|Title||Mapping herpes simplex virus type 1 latency-associated transcript sequences that protect from apoptosis mediated by a plasmid expressing caspase-8. |
|Publication Type||Journal Article |
|Year of Publication||2004 |
|Authors||Peng, W, Jin, L, Henderson, G, Perng, GC, Brick, DJ, Nesburn, AB, Wechsler, SL, Jones, C |
|Journal||Journal of neurovirology |
|Date Published||2004 Aug |
|Keywords||Virus Latency |
LAT (latency-associated transcript) is the only herpes simplex virus type 1 (HSV-1) transcript abundantly expressed during neuronal latency. LAT expression is required for the high reactivation phenotype of HSV-1 and this phenotype correlates with LAT's anti-apoptosis properties. LAT nucleotides 1 to 1499 inhibit caspase-8 (death receptor apoptotic pathway), but not caspase-9 (mitochondrial apoptotic pathway), -induced apoptosis as efficiently as larger LAT fragments.
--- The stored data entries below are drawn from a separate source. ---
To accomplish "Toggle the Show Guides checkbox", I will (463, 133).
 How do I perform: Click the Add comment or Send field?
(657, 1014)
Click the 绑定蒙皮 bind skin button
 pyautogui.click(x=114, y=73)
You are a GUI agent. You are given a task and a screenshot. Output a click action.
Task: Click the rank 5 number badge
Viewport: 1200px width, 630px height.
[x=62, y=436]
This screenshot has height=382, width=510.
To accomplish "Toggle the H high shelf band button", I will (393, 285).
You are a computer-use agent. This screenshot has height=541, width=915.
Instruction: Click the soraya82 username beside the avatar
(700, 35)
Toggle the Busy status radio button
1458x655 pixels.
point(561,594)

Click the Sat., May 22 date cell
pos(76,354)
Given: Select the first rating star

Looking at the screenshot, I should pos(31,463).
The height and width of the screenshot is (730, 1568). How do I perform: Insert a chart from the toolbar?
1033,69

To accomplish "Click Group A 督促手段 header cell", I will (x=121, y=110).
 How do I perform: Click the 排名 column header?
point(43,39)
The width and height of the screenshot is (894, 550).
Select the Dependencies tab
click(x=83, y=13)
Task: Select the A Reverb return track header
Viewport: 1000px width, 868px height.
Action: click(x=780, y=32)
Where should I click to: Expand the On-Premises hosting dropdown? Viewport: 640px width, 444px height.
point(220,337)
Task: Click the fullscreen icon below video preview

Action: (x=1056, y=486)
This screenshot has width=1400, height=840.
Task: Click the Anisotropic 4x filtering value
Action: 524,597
LAT sequences important for inhibiting caspase-8-induced apoptosis were also localized. The ability of LAT nucleotides 1 to 1499 to efficiently inhibit caspase-8-induced apoptosis correlates with the high reactivation phenotype of a mutant virus expressing just the first 1.5 kb of LAT (nucleotides 1 to 1499).